▸ **Consigna 1**: Transcribe sin cambios las líneas de los registros que van desde la que contiene "Click the Success:1 instance count" hasta la que contiene "[x=24, y=40]", ambas incluidas.

━━━━━ Fragmento ━━━━━

Frente a una crisis humanitaria de esa magnitud, ningún ser con medio milímetro de frente y otro de sensibilidad celebraría su cumpleaños. Ninguno, excepto Mugabe. En la fiesta anterior despilfarró más de un millón de dólares (norteamericanos, desde luego). En esta oportunidad, el antiguo héroe de la lucha contra el régimen racista de Rhodesia del Sur comparte el poder con el líder opositor Morgan Tsvangirai, pero nada altera sus planes.

Ni los suyos ni los de otro déspota tan extravagante como él, Kim Jong Il, a pesar de las penurias de Corea del Norte. En su caso, cada 16 de febrero, fecha imprecisa de su nacimiento en 1942  en la aldea siberiana de Vyatskoye, el régimen comunista saca músculo con desfiles militares en Pyongyang, la hermética capital del país más cerrado del planeta, al son de Mi felicidad está en el pecho del respetado general. El hit del momento.

━━━━━

▸ **Consigna 2**: Reproduce completo y sin alteraciones el fragmento sobre los cumpleaños de Mugabe y Kim Jong Il.

━━━━━ Datos proporcionados ━━━━━

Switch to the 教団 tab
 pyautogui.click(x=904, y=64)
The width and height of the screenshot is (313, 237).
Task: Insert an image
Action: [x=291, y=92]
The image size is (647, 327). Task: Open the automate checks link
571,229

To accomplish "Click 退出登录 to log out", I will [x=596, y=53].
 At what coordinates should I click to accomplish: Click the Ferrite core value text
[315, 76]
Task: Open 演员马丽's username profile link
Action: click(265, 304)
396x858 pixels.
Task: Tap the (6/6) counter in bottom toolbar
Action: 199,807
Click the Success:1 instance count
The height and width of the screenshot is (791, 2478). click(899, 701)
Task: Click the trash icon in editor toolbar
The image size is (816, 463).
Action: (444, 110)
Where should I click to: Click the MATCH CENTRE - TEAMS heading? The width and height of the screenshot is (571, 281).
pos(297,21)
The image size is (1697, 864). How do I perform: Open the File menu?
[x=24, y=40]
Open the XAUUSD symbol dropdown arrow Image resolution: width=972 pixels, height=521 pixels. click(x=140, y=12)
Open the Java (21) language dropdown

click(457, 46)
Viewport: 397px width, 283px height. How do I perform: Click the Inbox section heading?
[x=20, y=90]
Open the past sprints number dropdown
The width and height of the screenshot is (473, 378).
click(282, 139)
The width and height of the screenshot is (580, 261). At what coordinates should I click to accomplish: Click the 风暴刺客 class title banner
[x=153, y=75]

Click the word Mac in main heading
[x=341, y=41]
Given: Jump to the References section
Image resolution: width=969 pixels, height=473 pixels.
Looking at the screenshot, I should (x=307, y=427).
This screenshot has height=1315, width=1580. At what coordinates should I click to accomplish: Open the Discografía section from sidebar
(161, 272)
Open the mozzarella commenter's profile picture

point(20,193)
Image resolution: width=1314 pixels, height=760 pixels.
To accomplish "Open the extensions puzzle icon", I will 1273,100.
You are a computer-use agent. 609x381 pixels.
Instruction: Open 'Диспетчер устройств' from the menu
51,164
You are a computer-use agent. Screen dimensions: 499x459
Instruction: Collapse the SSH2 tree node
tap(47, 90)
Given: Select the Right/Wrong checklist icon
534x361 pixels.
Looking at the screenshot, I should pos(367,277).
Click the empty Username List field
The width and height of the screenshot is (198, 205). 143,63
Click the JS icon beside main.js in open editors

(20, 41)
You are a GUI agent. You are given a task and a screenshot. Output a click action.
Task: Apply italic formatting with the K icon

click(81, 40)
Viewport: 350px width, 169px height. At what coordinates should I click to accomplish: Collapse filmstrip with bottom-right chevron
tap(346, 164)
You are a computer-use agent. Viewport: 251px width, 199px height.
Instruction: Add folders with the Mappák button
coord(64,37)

━━━━━

▸ **Resultado 1**:
Click the Success:1 instance count
The height and width of the screenshot is (791, 2478). click(899, 701)
Task: Click the trash icon in editor toolbar
The image size is (816, 463).
Action: (444, 110)
Where should I click to: Click the MATCH CENTRE - TEAMS heading? The width and height of the screenshot is (571, 281).
pos(297,21)
The image size is (1697, 864). How do I perform: Open the File menu?
[x=24, y=40]

▸ **Resultado 2**:
Frente a una crisis humanitaria de esa magnitud, ningún ser con medio milímetro de frente y otro de sensibilidad celebraría su cumpleaños. Ninguno, excepto Mugabe. En la fiesta anterior despilfarró más de un millón de dólares (norteamericanos, desde luego). En esta oportunidad, el antiguo héroe de la lucha contra el régimen racista de Rhodesia del Sur comparte el poder con el líder opositor Morgan Tsvangirai, pero nada altera sus planes.

Ni los suyos ni los de otro déspota tan extravagante como él, Kim Jong Il, a pesar de las penurias de Corea del Norte. En su caso, cada 16 de febrero, fecha imprecisa de su nacimiento en 1942  en la aldea siberiana de Vyatskoye, el régimen comunista saca músculo con desfiles militares en Pyongyang, la hermética capital del país más cerrado del planeta, al son de Mi felicidad está en el pecho del respetado general. El hit del momento.